■ EXERCISE PROMPT:
Whenever a line carries the word "computer", pull it out of the entries.

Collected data
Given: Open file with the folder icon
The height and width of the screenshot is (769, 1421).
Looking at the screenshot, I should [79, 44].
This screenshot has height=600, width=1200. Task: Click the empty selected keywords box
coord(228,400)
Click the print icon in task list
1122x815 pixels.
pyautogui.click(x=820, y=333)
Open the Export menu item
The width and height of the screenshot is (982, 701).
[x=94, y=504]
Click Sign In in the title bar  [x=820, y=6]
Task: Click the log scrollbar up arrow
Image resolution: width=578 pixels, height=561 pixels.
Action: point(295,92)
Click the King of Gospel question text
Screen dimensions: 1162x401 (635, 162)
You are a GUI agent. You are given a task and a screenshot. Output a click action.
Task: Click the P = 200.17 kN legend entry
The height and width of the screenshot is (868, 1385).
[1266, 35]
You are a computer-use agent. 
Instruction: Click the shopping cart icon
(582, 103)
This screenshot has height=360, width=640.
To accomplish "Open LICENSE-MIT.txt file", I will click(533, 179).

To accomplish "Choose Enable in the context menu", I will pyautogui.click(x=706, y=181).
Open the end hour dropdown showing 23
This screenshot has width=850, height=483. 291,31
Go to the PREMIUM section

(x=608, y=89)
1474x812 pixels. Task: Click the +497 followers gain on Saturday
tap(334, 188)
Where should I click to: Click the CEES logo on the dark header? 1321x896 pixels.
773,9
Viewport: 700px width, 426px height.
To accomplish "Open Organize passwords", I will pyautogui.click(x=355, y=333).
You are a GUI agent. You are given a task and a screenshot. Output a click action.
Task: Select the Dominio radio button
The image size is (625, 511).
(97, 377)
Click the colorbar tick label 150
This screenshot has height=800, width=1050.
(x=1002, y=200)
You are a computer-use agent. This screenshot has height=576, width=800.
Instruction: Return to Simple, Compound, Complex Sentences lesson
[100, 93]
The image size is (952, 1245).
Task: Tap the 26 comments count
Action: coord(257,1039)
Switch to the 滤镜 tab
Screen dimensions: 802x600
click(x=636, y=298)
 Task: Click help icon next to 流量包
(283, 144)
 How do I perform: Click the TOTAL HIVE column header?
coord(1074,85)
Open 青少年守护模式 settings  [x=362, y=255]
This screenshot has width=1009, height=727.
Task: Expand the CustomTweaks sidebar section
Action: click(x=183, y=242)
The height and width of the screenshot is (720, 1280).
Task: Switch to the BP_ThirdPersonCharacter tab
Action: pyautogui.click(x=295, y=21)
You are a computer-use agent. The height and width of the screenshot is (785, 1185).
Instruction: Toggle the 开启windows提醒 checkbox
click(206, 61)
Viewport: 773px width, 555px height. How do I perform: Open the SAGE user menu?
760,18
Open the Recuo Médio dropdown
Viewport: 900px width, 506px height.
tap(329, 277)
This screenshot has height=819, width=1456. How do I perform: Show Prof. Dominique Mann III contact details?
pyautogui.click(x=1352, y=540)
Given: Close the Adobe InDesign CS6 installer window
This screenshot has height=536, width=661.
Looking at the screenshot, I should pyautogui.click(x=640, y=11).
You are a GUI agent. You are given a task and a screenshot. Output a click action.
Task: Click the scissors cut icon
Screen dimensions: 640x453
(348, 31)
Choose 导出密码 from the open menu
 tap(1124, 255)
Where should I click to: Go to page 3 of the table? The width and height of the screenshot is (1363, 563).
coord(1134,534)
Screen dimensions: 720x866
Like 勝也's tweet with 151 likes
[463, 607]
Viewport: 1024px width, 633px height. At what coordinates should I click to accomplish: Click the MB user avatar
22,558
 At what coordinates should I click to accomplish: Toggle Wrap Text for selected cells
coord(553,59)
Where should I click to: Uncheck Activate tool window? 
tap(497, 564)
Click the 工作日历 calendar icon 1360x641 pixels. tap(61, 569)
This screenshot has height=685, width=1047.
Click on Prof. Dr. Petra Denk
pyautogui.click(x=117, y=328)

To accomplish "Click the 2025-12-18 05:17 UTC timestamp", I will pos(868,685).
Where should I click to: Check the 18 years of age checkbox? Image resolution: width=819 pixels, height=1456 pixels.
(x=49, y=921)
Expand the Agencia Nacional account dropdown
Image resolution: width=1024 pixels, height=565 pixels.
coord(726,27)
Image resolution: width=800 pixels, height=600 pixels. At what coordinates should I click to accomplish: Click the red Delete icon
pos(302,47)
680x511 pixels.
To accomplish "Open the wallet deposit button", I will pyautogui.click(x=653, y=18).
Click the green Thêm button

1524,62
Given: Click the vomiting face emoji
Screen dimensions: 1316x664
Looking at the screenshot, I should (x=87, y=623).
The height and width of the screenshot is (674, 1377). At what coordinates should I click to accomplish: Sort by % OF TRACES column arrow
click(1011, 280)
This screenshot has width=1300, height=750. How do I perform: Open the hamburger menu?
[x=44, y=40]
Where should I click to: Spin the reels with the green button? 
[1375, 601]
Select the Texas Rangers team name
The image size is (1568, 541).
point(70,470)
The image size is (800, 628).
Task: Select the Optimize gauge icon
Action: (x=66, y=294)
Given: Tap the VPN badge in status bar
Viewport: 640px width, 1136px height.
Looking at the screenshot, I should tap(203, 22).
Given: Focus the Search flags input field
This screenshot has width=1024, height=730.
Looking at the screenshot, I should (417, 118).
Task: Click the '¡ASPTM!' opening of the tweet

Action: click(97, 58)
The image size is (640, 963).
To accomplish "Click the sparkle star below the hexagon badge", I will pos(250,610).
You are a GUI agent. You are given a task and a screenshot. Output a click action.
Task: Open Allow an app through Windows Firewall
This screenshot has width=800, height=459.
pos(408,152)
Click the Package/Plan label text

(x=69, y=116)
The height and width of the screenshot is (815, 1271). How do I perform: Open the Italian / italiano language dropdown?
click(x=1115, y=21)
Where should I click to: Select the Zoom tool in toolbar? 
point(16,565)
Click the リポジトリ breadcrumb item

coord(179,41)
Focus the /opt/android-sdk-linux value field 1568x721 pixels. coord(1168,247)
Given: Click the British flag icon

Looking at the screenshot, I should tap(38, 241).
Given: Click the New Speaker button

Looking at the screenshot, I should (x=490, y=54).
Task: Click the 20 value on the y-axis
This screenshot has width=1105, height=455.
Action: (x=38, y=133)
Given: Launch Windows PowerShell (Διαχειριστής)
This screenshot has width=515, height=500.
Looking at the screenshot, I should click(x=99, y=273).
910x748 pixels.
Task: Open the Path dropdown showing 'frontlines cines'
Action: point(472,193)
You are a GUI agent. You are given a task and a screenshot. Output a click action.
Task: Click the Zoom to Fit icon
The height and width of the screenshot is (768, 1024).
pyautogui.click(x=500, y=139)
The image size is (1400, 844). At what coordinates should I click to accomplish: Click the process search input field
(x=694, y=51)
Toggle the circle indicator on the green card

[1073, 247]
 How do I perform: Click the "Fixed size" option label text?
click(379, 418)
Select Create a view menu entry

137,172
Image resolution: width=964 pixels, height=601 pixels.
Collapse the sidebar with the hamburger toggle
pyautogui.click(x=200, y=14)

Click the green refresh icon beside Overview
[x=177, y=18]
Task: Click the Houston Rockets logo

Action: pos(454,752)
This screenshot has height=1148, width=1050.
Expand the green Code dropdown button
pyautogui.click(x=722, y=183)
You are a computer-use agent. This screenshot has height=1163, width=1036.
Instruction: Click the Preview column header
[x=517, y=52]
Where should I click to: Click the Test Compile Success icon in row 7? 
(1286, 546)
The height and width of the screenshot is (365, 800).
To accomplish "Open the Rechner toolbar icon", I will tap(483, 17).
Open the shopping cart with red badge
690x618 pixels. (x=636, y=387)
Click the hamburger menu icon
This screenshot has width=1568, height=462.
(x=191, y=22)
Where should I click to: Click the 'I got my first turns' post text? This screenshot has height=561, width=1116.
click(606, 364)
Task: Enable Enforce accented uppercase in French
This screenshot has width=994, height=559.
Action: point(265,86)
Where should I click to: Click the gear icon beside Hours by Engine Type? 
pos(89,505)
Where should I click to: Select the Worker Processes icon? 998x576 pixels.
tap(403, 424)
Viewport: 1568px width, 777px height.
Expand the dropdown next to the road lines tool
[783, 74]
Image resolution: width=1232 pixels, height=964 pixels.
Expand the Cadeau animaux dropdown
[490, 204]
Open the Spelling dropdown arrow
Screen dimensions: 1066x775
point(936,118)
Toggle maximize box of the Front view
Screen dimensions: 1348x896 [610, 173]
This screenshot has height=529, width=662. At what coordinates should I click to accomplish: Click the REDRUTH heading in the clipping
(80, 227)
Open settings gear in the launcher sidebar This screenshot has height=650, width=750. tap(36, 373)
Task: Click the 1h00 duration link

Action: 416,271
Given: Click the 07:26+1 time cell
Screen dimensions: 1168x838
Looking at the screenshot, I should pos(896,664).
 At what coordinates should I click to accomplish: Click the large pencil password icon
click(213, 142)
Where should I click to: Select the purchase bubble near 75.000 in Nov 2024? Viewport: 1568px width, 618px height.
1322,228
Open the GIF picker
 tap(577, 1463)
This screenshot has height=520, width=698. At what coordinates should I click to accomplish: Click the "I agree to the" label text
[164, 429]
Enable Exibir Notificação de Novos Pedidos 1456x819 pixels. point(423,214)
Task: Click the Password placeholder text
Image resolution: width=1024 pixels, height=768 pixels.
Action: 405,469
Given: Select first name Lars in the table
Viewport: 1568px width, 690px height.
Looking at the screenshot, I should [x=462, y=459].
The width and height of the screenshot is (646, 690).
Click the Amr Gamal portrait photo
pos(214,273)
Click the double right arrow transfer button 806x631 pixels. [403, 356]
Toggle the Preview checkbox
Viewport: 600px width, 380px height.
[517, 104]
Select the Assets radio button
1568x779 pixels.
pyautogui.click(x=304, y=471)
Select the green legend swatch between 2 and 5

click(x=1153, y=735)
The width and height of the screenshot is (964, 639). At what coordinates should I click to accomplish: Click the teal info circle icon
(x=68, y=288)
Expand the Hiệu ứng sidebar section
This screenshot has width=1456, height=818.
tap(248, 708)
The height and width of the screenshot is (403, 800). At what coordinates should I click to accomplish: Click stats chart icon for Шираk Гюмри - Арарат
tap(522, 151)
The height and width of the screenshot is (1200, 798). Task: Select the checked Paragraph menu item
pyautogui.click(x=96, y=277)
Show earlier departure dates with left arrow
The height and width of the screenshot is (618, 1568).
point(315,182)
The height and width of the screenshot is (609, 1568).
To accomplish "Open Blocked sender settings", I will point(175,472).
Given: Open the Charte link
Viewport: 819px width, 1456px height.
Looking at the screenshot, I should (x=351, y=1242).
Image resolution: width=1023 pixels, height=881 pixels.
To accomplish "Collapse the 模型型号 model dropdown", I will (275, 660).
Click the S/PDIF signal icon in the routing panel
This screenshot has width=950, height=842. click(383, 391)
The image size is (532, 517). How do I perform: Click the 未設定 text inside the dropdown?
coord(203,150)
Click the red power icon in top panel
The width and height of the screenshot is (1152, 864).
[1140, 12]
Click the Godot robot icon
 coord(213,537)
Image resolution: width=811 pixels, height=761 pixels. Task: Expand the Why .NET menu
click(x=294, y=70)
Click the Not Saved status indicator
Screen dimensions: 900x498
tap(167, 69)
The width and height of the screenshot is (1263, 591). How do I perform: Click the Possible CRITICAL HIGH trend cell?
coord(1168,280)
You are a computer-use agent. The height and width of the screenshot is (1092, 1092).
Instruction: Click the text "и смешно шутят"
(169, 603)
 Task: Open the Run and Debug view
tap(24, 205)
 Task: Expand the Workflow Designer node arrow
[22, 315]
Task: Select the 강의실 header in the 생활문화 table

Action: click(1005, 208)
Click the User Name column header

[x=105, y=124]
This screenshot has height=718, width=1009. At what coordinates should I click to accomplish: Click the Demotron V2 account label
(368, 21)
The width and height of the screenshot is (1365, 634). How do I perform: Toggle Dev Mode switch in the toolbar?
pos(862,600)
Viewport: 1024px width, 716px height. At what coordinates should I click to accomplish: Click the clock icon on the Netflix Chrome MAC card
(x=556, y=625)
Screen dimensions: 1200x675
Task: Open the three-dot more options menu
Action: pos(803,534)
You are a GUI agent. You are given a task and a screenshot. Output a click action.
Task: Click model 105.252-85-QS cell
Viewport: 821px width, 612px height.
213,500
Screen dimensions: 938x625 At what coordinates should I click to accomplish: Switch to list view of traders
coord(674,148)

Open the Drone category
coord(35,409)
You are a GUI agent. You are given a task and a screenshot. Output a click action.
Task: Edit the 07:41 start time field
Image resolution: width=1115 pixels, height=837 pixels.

■ YOUR RESPONSE:
You are a computer-use agent. 
You are a computer-use agent. This screenshot has height=576, width=800.
You are a computer-use agent. The height and width of the screenshot is (785, 1185).
You are a computer-use agent. This screenshot has height=1163, width=1036.
You are a computer-use agent. The height and width of the screenshot is (1092, 1092).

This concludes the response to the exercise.